**READING PASSAGE:**
When it is cohesive, but still juicy it is done. Remove it from the
heat and douse it with the juice from half the lime, or the whole
lime if it's a dry old bird.
Let it cool before you assemble the Lasagna.
ASSEMBLY
In the baking pan on top of the polenta layer, spread one half of the
chicken mixture. Top with 1 Cup of the shredded cheese.
Tip the next polenta layer out of the pan and place it on top of the
chicken cheese layer. It will be weird and wobbly. It might even
break. Relax chiquita. It's Mexican Lasagna. Italian-Mexicans are
notoriously even tempered. No harm no foul. Just put it on as best
you can.
Top the layer of polenta with the rest of the chicken mixture. Top
this with another cup of shredded cheese.
Place the last layer of polenta on the chicken mixture and cover it
with the cup of salsa. Put the last cup of cheese on this.
Bake at uncovered at 375F(190C) for 30 minutes or so. The cheese
should be melted and there will be some bubbling around the edges.

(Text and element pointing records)
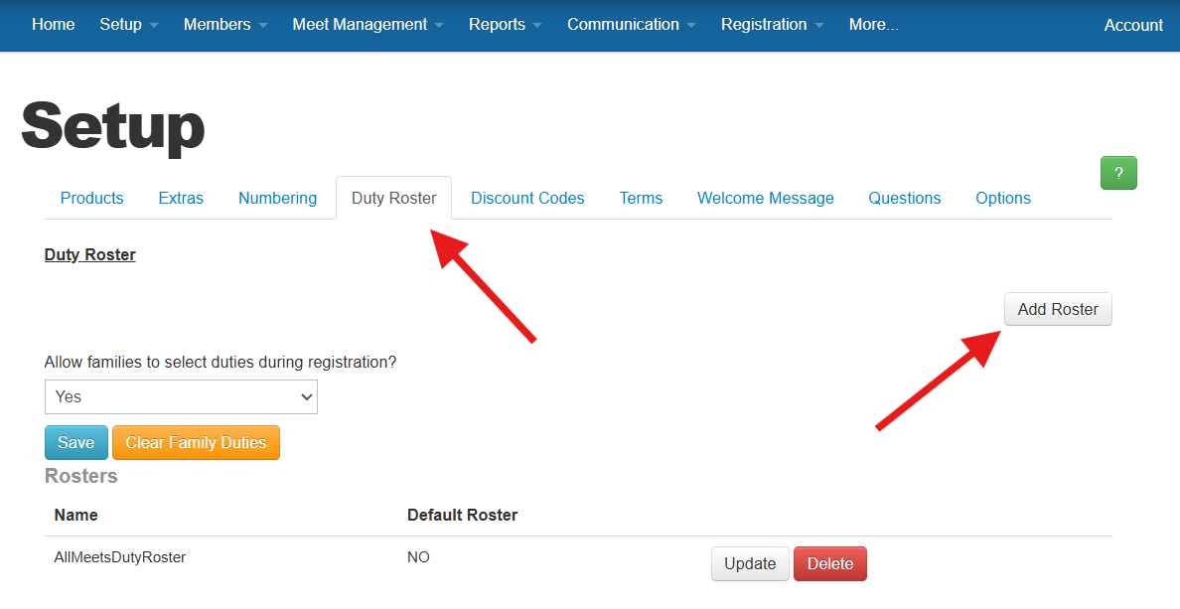
Task: Click the Add Roster button
Action: [1058, 309]
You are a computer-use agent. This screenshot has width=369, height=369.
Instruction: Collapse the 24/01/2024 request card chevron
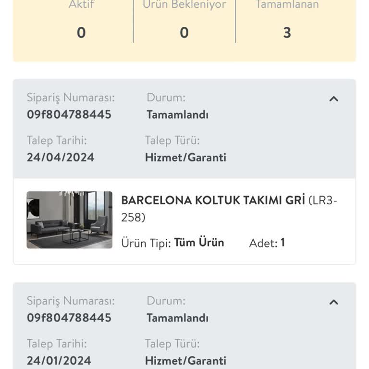pyautogui.click(x=333, y=302)
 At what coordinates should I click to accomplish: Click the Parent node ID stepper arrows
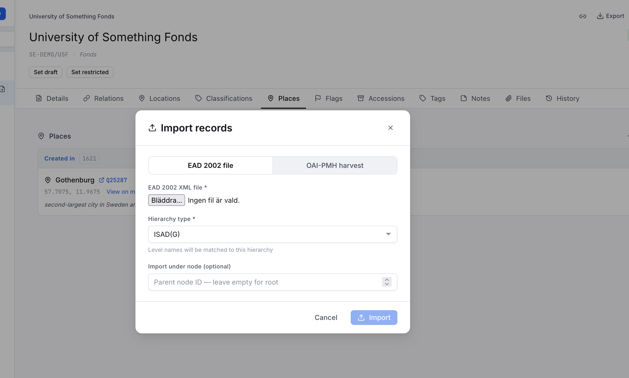pyautogui.click(x=387, y=282)
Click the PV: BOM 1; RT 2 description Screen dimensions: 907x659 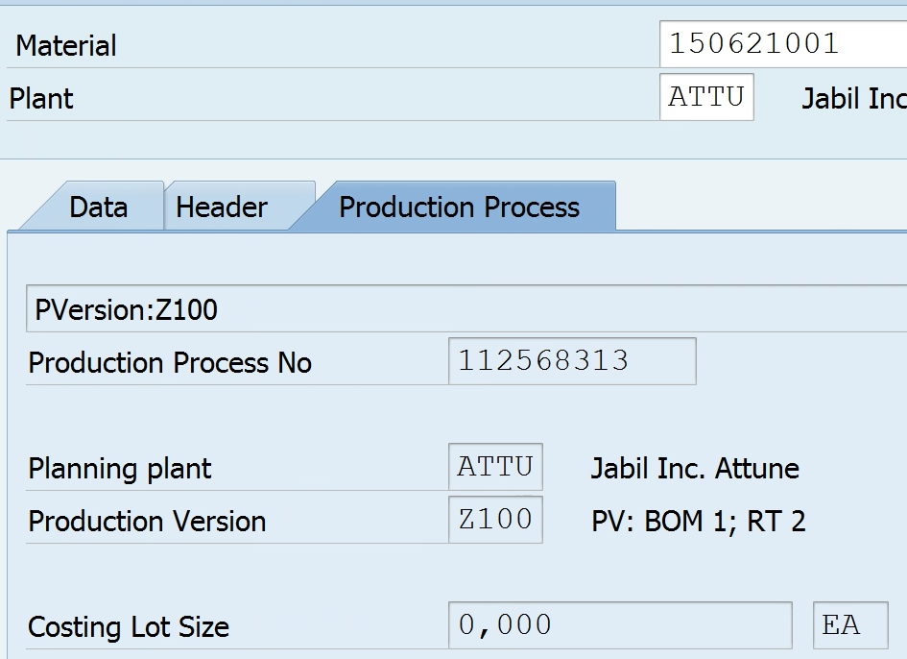(x=698, y=522)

**SHORT EXERCISE 1:**
From the lasagna recipe, extract the part that opens with the words containing "When it is cohesive, but" and closes with "dry old bird.".
**SHORT EXERCISE 2:**
List every ingredient that the lasagna recipe names in its ASSEMBLY section.
The material above has no connection to the lasagna recipe.

**TASK RESPONSE 1:**
When it is cohesive, but still juicy it is done. Remove it from the
heat and douse it with the juice from half the lime, or the whole
lime if it's a dry old bird.

**TASK RESPONSE 2:**
polenta, chicken mixture, shredded cheese, salsa